Au Niger, les autorités de transition veulent mettre de l’ordre dans le secteur immobilier. Un décret signé par Abdourahamane Tiani instaure désormais des plafonds pour les loyers des logements à usage d’habitation sur tout le territoire.
Entré en vigueur le 22 avril 2026, ce texte concerne surtout les habitations de type F2 et F3. Les logements plus spacieux, comme les F4 et F5, ne sont pas pris en compte. Cette mesure vise à limiter la hausse excessive des loyers observée dans plusieurs localités du pays.
Le nouveau dispositif repose sur plusieurs éléments, dont le coût de construction, le niveau de confort, les services offerts, la zone géographique et les revenus des ménages.
Dans les quartiers résidentiels, les loyers des F2 sont désormais fixés entre 20 000 et 40 000 FCFA. Ceux des F3 varient entre 45 000 et 80 000 FCFA. En zones traditionnelles, les prix vont de 15 000 à 60 000 FCFA selon les caractéristiques des logements.
Le décret précise aussi que toute augmentation de loyer ne peut dépasser 10 %, sauf en cas d’amélioration réelle du logement.
Les autorités ont également prévu des sanctions pour les contrevenants. Les propriétaires qui ne respectent pas les règles, notamment en donnant de fausses informations ou en ne déclarant pas les contrats de bail, risquent des peines de prison de cinq à quinze jours, ainsi que des amendes allant jusqu’à 99 000 FCFA.
Les bailleurs qui appliquent des loyers au-dessus des plafonds encourent des peines pouvant atteindre trente jours d’emprisonnement.
Autre point important, les locataires sont aussi concernés. Ceux qui acceptent de payer des loyers non conformes, ainsi que leurs complices, peuvent également être sanctionnés.
Avec cette réforme, les autorités nigériennes cherchent à mieux réguler le marché locatif et à protéger les citoyens contre la cherté des logements.

■ **Consigne**
Recopiez le passage de l'extrait sur les loyers au Niger qui va de « Dans les quartiers » jusqu'à « 99 000 FCFA. ». Appuyez-vous uniquement sur l'extrait.

■ **Entrées enregistrées**
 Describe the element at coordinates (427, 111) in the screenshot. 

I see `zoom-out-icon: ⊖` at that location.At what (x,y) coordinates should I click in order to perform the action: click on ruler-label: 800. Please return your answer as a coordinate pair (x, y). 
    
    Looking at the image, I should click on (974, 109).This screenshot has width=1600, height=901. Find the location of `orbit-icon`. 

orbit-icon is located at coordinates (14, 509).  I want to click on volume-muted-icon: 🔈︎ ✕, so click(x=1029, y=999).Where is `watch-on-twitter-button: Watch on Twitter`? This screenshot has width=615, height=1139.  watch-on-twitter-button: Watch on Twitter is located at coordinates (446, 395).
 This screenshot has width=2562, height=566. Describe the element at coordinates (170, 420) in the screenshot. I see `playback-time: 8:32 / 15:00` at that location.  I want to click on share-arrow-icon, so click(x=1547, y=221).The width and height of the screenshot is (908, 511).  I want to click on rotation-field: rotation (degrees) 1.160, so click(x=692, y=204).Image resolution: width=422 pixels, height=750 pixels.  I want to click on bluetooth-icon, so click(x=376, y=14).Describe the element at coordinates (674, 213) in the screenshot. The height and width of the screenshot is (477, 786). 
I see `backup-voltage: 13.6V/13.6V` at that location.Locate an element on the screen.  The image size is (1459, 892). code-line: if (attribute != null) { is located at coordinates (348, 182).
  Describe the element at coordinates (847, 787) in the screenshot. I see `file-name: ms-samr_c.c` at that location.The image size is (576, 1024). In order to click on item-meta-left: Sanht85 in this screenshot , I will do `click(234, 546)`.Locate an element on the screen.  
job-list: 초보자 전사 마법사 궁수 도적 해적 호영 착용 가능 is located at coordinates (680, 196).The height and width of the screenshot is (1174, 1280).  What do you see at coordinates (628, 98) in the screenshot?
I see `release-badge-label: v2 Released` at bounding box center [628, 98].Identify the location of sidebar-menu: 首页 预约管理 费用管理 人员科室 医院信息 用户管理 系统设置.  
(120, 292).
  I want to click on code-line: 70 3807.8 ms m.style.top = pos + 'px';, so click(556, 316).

■ **Zone de réponse**
Dans les quartiers résidentiels, les loyers des F2 sont désormais fixés entre 20 000 et 40 000 FCFA. Ceux des F3 varient entre 45 000 et 80 000 FCFA. En zones traditionnelles, les prix vont de 15 000 à 60 000 FCFA selon les caractéristiques des logements.
Le décret précise aussi que toute augmentation de loyer ne peut dépasser 10 %, sauf en cas d’amélioration réelle du logement.
Les autorités ont également prévu des sanctions pour les contrevenants. Les propriétaires qui ne respectent pas les règles, notamment en donnant de fausses informations ou en ne déclarant pas les contrats de bail, risquent des peines de prison de cinq à quinze jours, ainsi que des amendes allant jusqu’à 99 000 FCFA.